**Set tasks**
A – Decide whether each statement below agrees with the forum thread on galvanized versus stainless rigging, and answer yes or no for each, quoting the words of the thread that decide it. (i) Galvanizing protects the cut ends of a wire cable. (ii) The classic 1930's boat described in the thread was originally built with galvanized rigging. (iii) One poster remembers seeing Norseman swage fittings made in galvanized form.
B – Reproduce word for word the part of the forum thread on galvanized versus stainless rigging between "I blew it on" and "used to be!", inclusive.

**Source excerpt**
-------------------------
I blew it on this one. I usually am accurate on the strengths of materials, but I am clearly wrong in this case. The older I get, the better I used to be!


----------



## TSOJOURNER (Dec 16, 1999)

Omatako said:


> Given the relative positions of galv and stainless on the metals nobility list, how would one connect the galv wire to the rest of the boat? I can't recall seeing Norseman or similar swage fittings made in galv format.
> 
> So I can understand using galv wire on classic type vessels with thimbles and eyes and splices and crosby clamps, etc. onto galv turnbuckles or rope-block systems but how would it be done on a modern rig with ali spars and stainless tangs and chainplates? You'd probably generate enough electricity to run your nav lights
> 
> ...


----------



## sailingdog (Mar 19, 2006)

SVCarolena said:


> Someone please correct me if I'm wrong, but isn't galvanized a coating on the steel? That being the case, wherever a cable is cut wouldn't that expose the unprotected wire under the coating to the elements? Same for any swage fitting that causes the coating to be chipped?


Yes, the galvanization wouldn't cover any cut ends or areas the wire cable was abraded.


> Also, thinking of the rough coating on, for instance, a galvanized chain-link fence, it is usually very rough. Would that shred or at least cause premature wear to the sails where they come in contact with the shrouds?


Yes, galvanization is usually pretty rough, and probably chafe the sails more than stainless steel. This is probably why older boats with galvanized rigging used baggywrinkles extensively.



> I'm no expert, but I've always gone by the mantra that if something is really that great, then everyone would be using it.


If it was as good, as long-lived, and less expensive... why would any one be using stainless steel??? Since every one is using stainless steel... there is probably a very good reason for it.


----------



## Redbopeep (Oct 23, 2008)

*Neither is better*

Hi, all, we're owners of a classic 1930's boat that presently has stainless rigging but will be going back to galvanized this year. I'm a mechanical engineer who has worked in the field of structural reliability and I abhor the fatigue problems of stainless; I really couldn't stand the idea of it on my boat where it would be a constant worry to me. Further, my '30's era boat was built with galvanized and we're taking it back to what it had before the 70's update to stainless.

Yes, galvanized is "different" than stainless steel rigging. Neither stainless nor galvanized rigging can be truly said to be "superior" one to the other in all cases. Its highly dependent upon the needs, capabilities, and desires of the boat owner.
-------------------------
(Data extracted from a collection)
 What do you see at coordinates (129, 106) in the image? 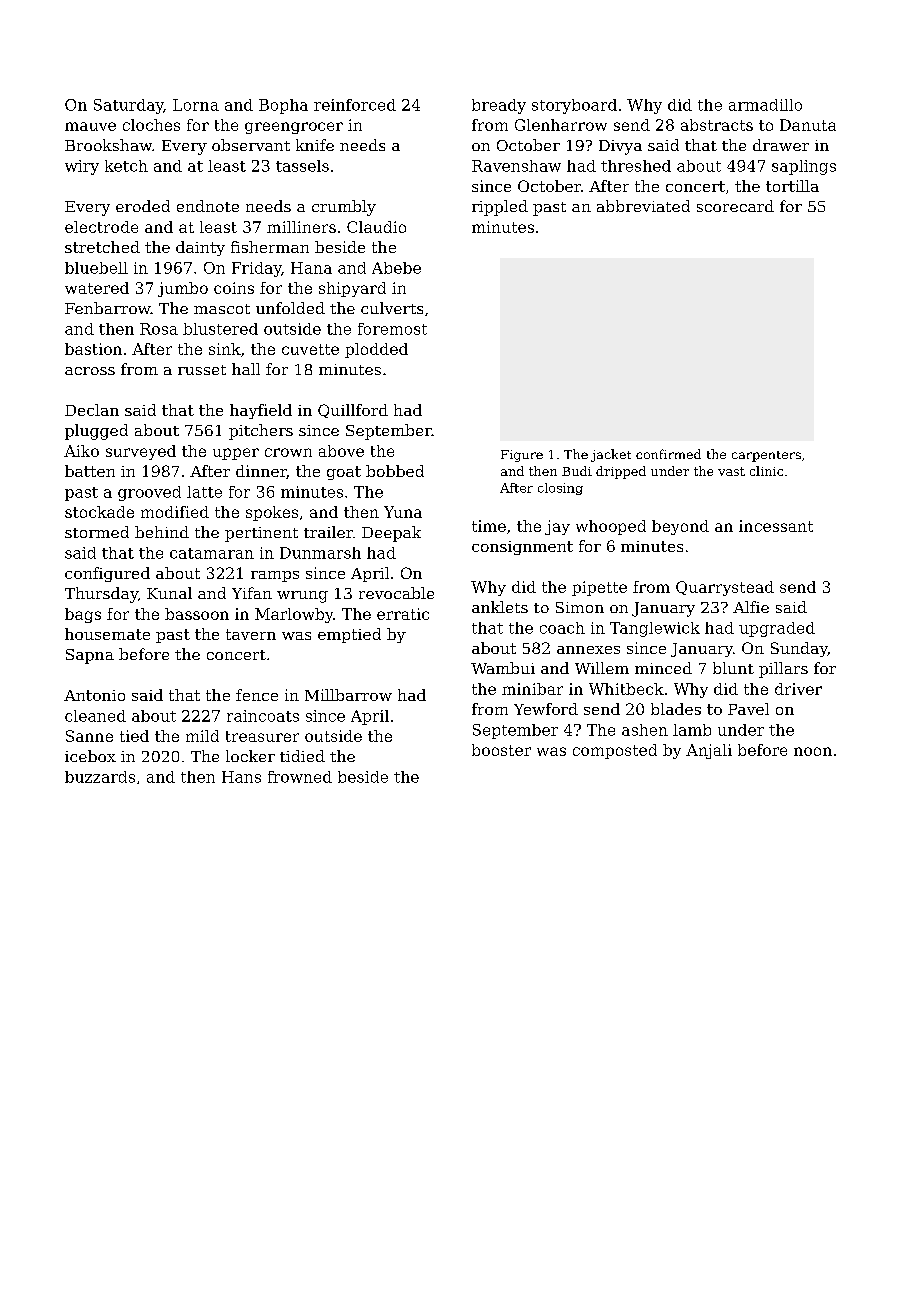
I see `Saturday` at bounding box center [129, 106].
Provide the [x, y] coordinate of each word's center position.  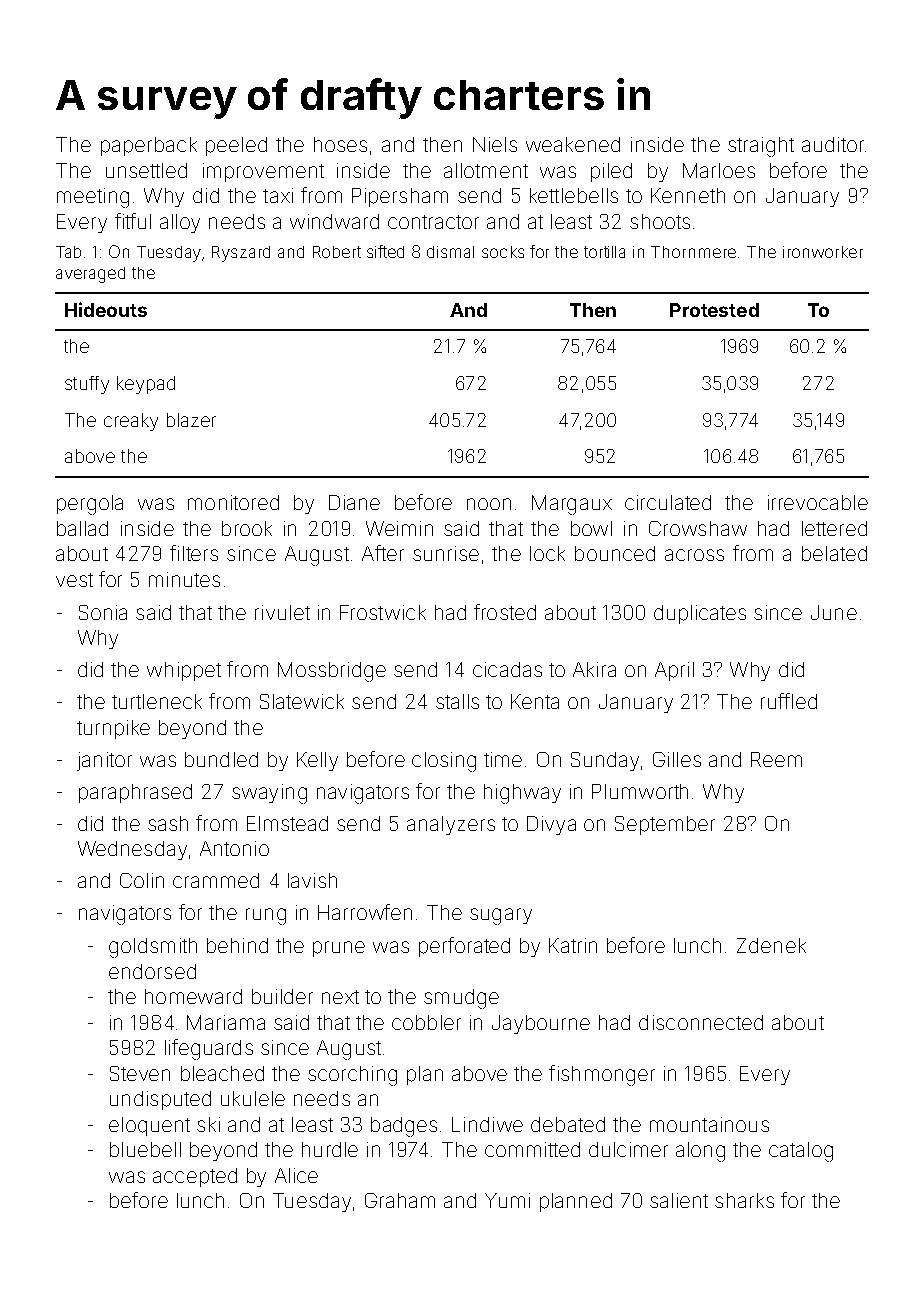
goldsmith [153, 948]
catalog [801, 1152]
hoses [340, 144]
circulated [668, 502]
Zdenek [771, 945]
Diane [354, 502]
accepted [195, 1177]
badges [404, 1127]
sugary [501, 916]
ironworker [823, 252]
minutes [184, 579]
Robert [337, 252]
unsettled [146, 170]
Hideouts [106, 309]
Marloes [719, 170]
-------------------------
**Task responses**
A –
(i) No: "the galvanization wouldn't cover any cut ends or areas the wire cable was abraded"
(ii) Yes: "my '30's era boat was built with galvanized"
(iii) No: "I can't recall seeing Norseman or similar swage fittings made in galv format."

B –
I blew it on this one. I usually am accurate on the strengths of materials, but I am clearly wrong in this case. The older I get, the better I used to be!